DELL COMPUTER, KING OF mail-order personal computers, is the envy of the industry. In 1995, Dell eclipsed IBM to become the second-biggest seller of desktop PCs to corporate buyers (only Compaq Computer is larger). This year's sales are rising at twice the rate of the overall PC market.

Much of Dell's success can be attributed to the low costs associated with the direct-sales approach, which allows it to avoid keeping many different models on hand. Dell assembles a machine only after a customer has ordered one.

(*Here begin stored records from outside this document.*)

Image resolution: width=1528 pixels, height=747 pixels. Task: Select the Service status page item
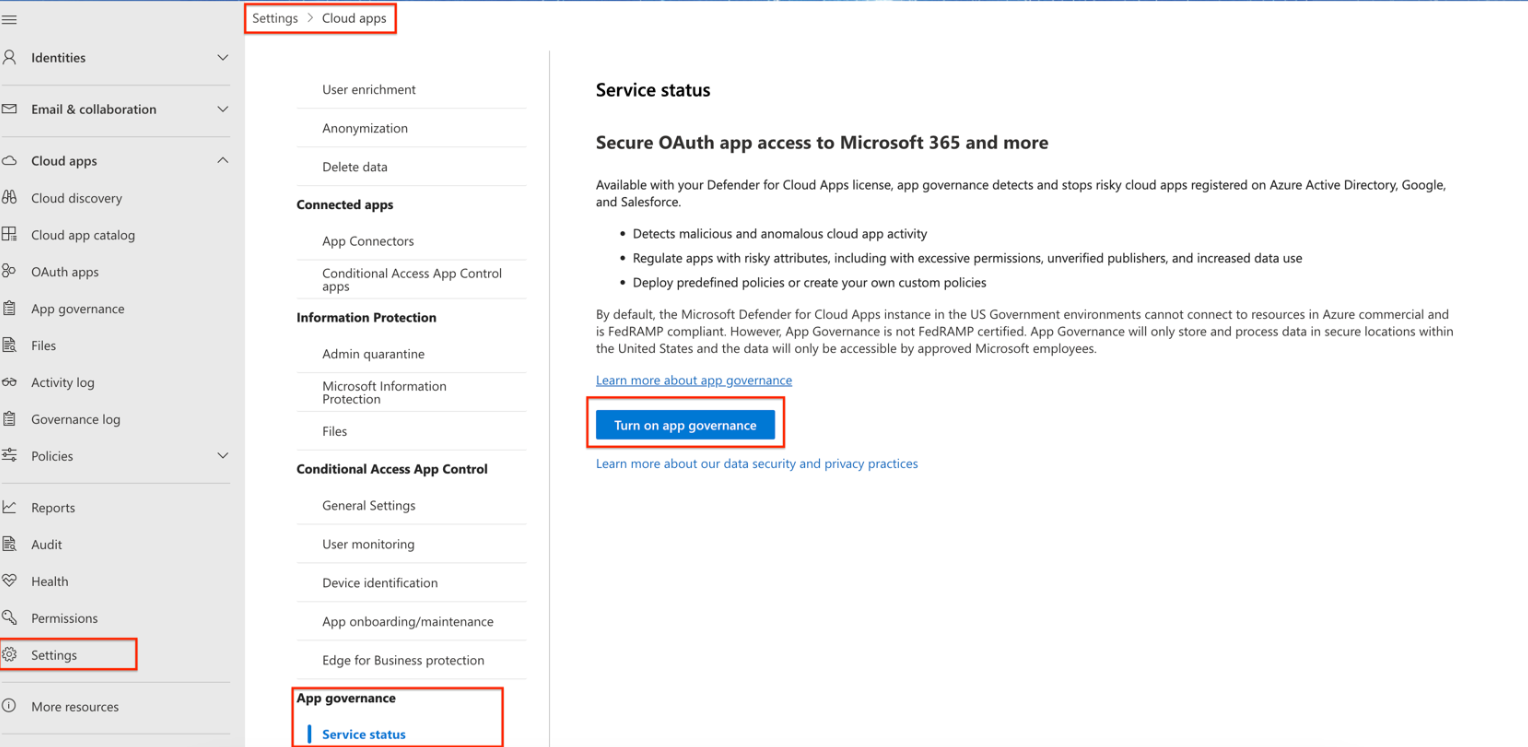point(363,734)
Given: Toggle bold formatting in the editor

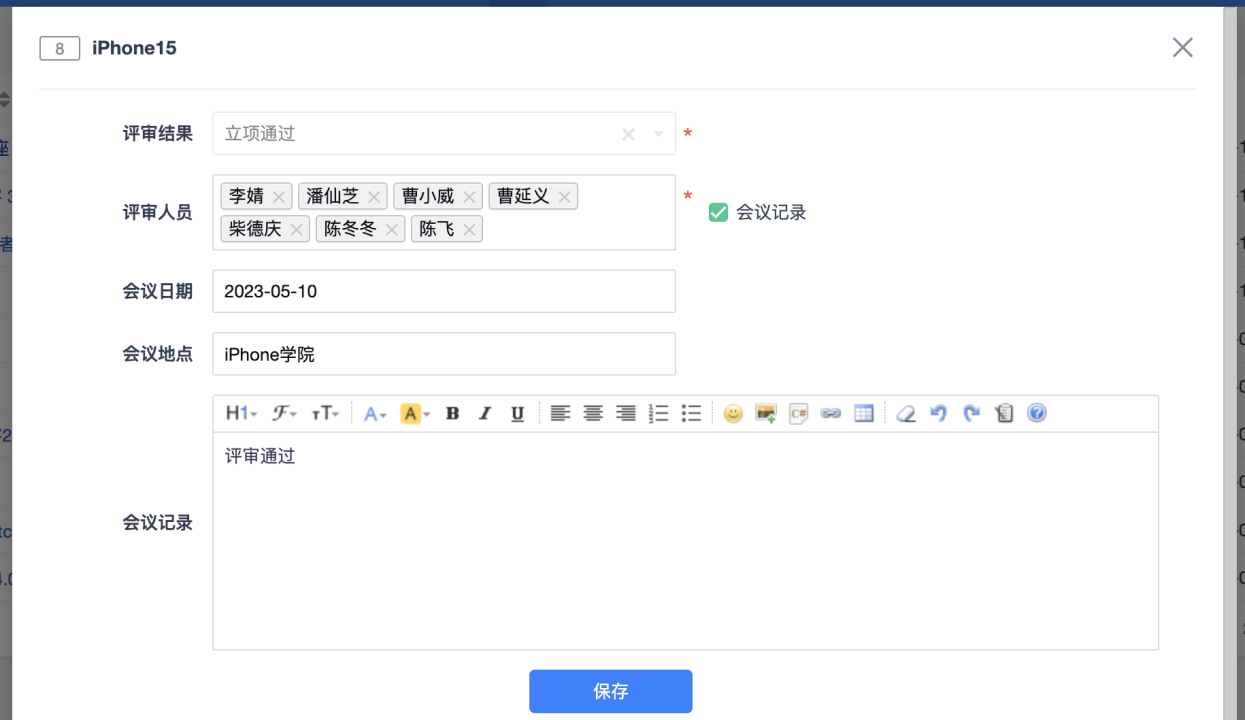Looking at the screenshot, I should [x=452, y=414].
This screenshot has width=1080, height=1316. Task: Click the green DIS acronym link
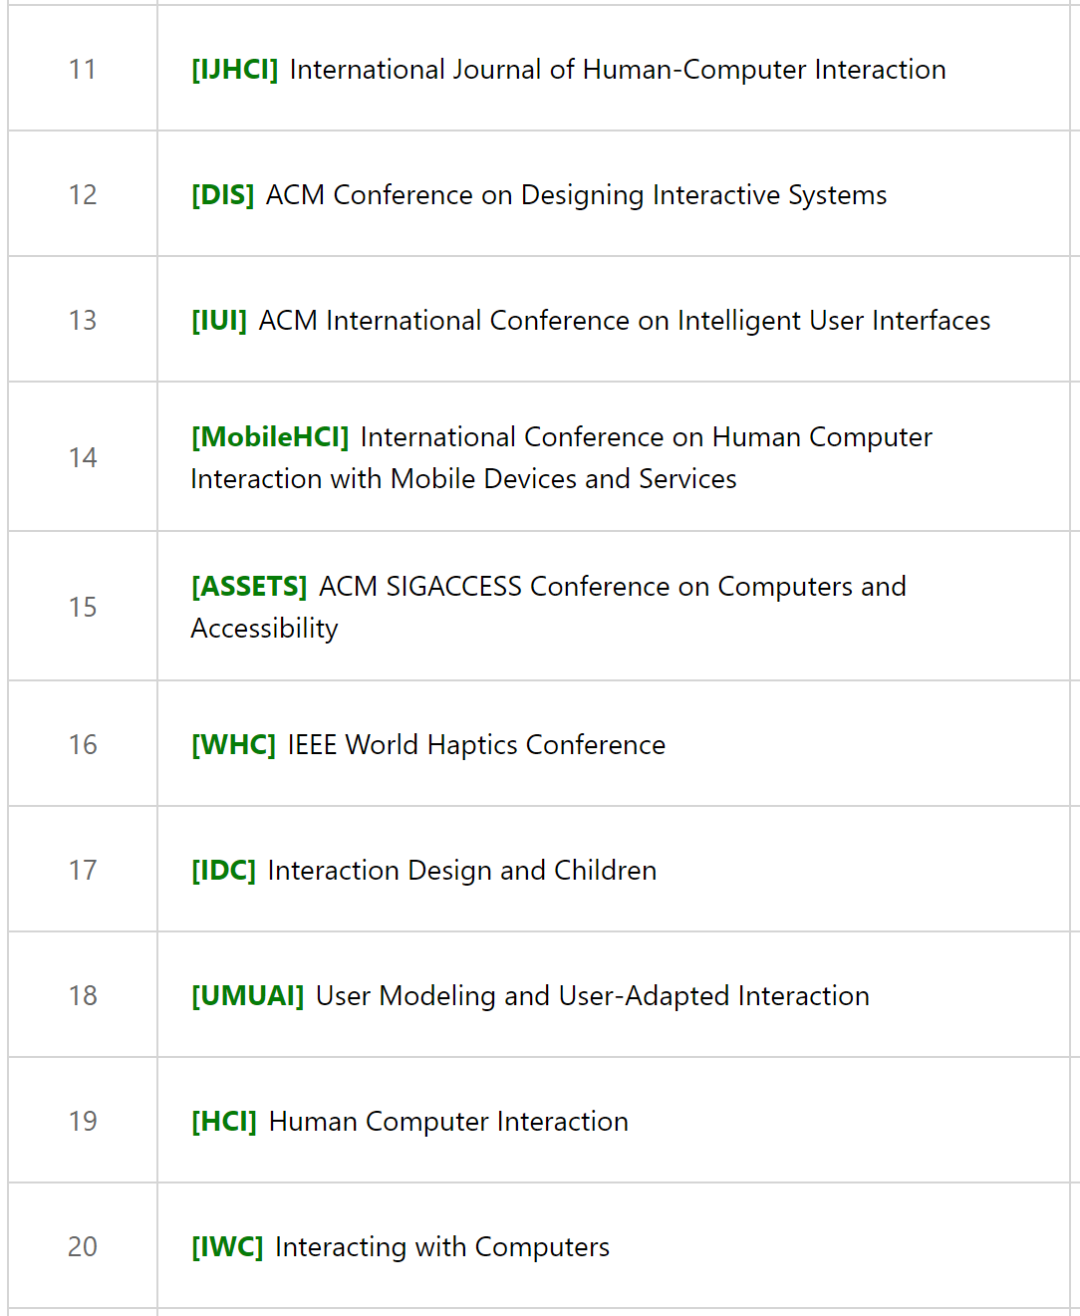222,195
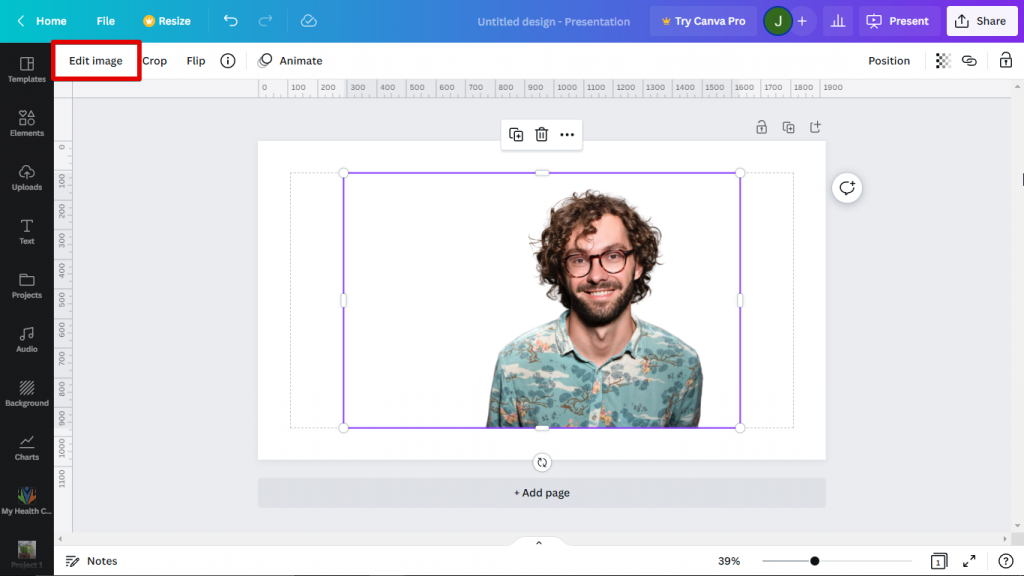Open the File menu
The image size is (1024, 576).
[105, 20]
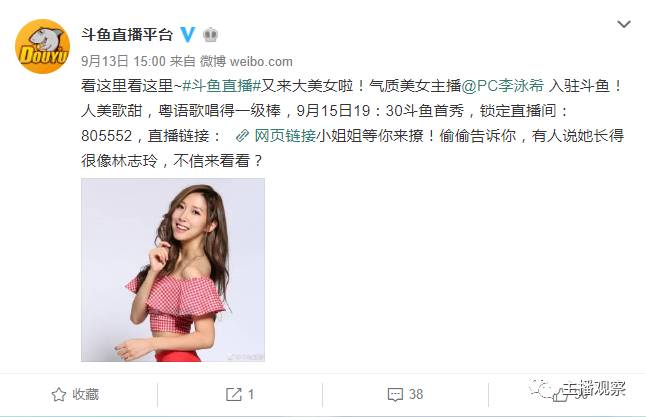The width and height of the screenshot is (646, 417).
Task: Click the 主播观察 watermark text
Action: 595,388
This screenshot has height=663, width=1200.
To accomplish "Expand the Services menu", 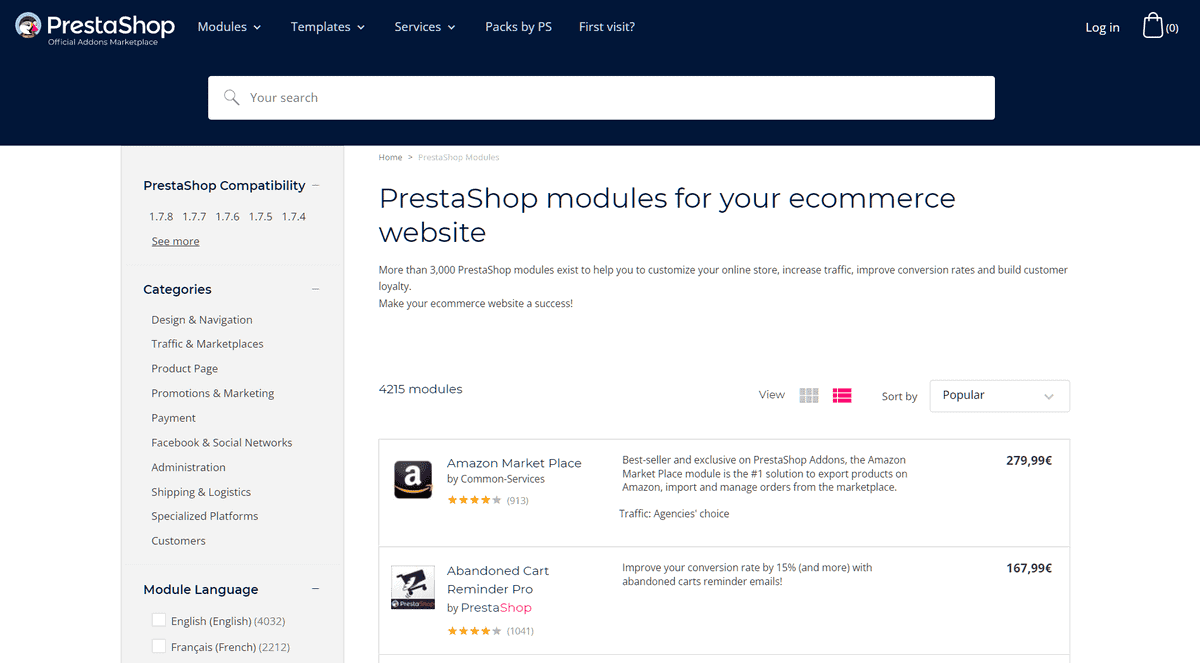I will (x=425, y=27).
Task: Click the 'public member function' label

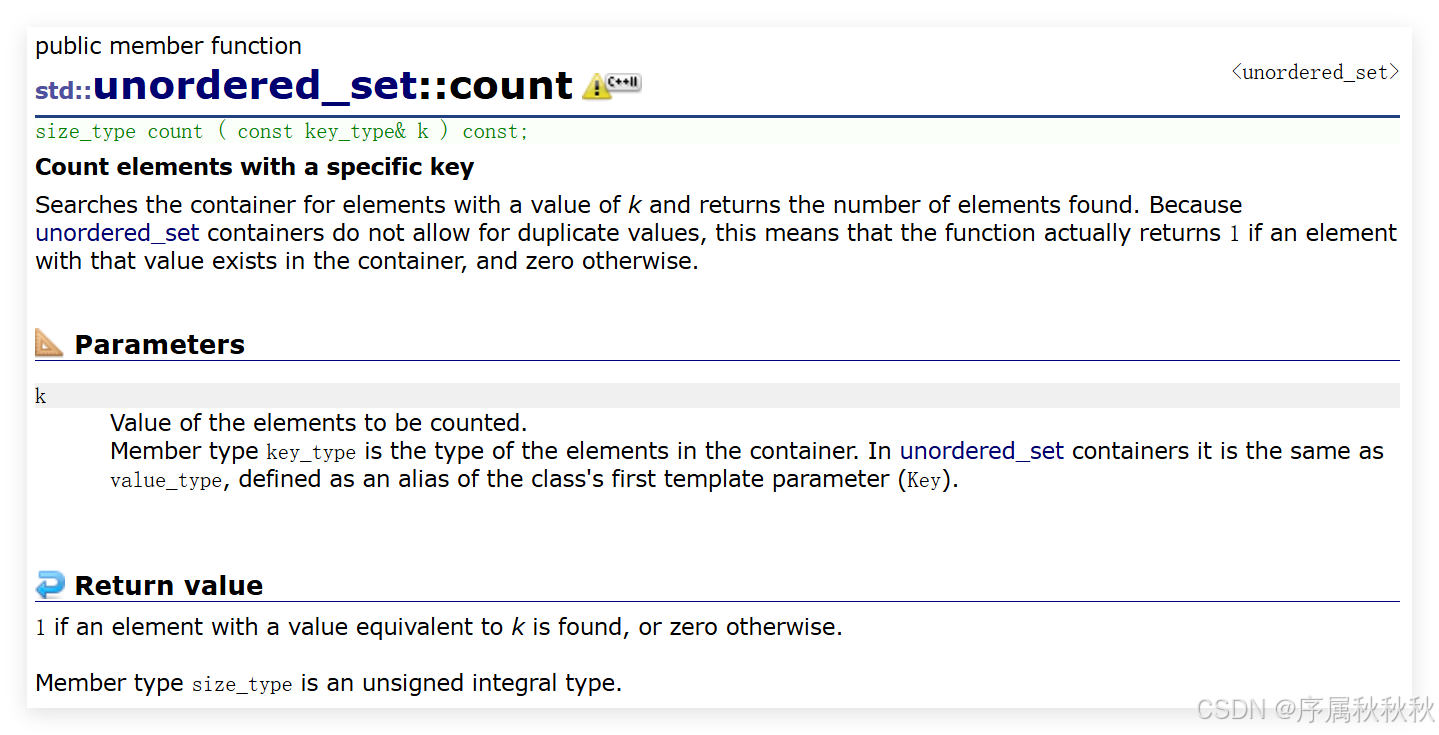Action: 168,46
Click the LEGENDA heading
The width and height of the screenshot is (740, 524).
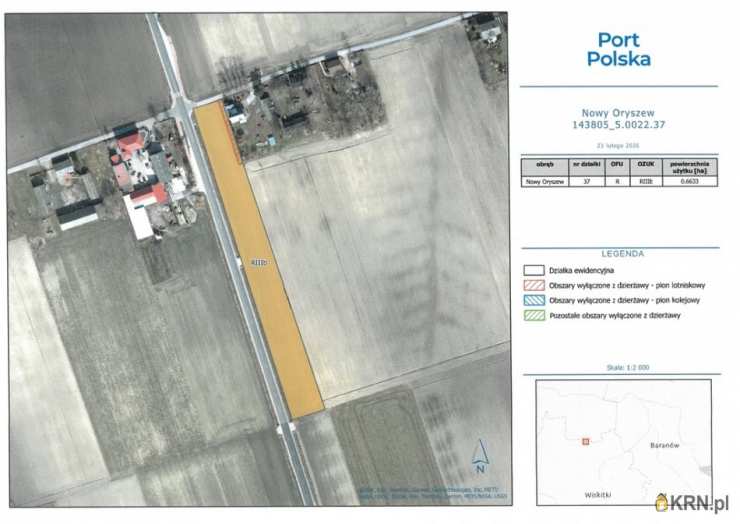pyautogui.click(x=623, y=254)

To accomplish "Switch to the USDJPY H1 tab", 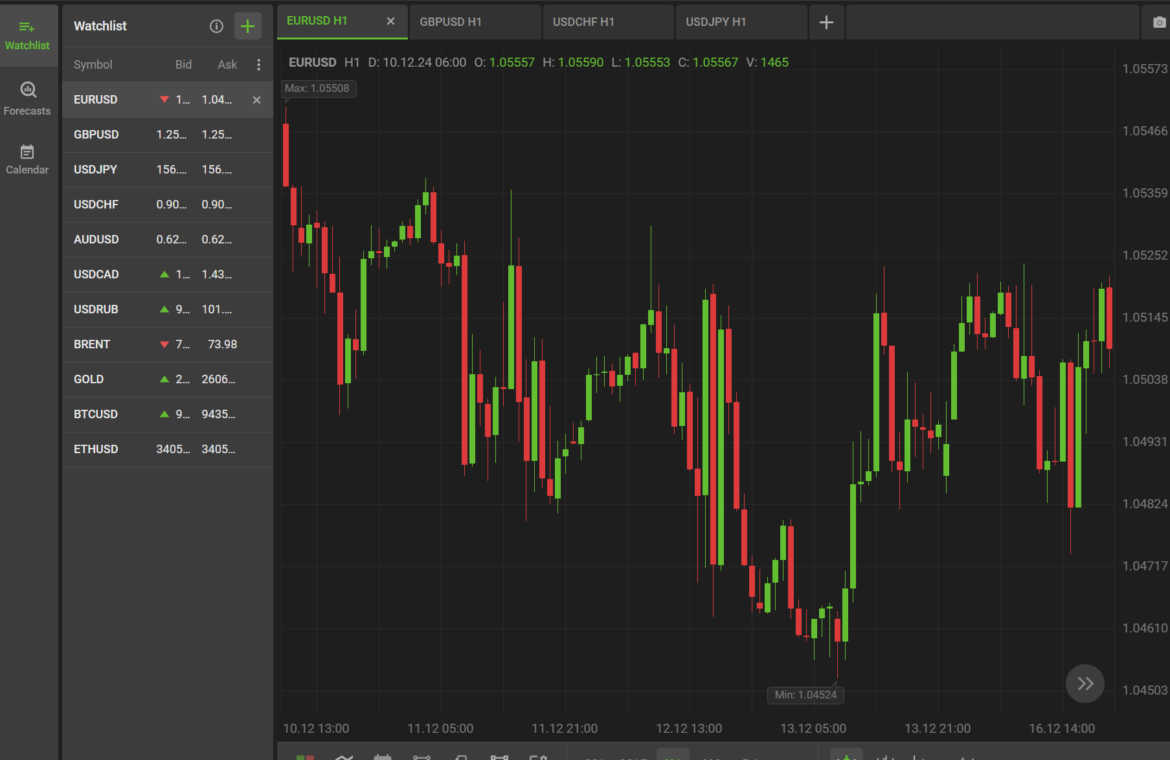I will [x=716, y=22].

So IBM and Digital Equipment are drawing a bead on the Austin (Tex.) company. Starting in January, the two will introduce modular PCs. These will be shipped without the high-cost microprocessor and memory installed: Dealers will install the pieces when an order is placed. The idea is to reduce inventory to as little as 14 days from the current 35 days.

The modular approach will still not beat Dell's 12 days of inventory. So IBM and DEC also hope to outdo Dell by selling more varied packages of PCs, networking gear, and software. They had better hurry. Dell's rise to a projected $7 billion in revenues this year from $5.3 billion will let it match the volume-purchasing advantage of its larger competitors.

By Gary McWilliams


Updated June 14, 1997 by bwwebmaster
Copyright 1996, Bloomberg L.P.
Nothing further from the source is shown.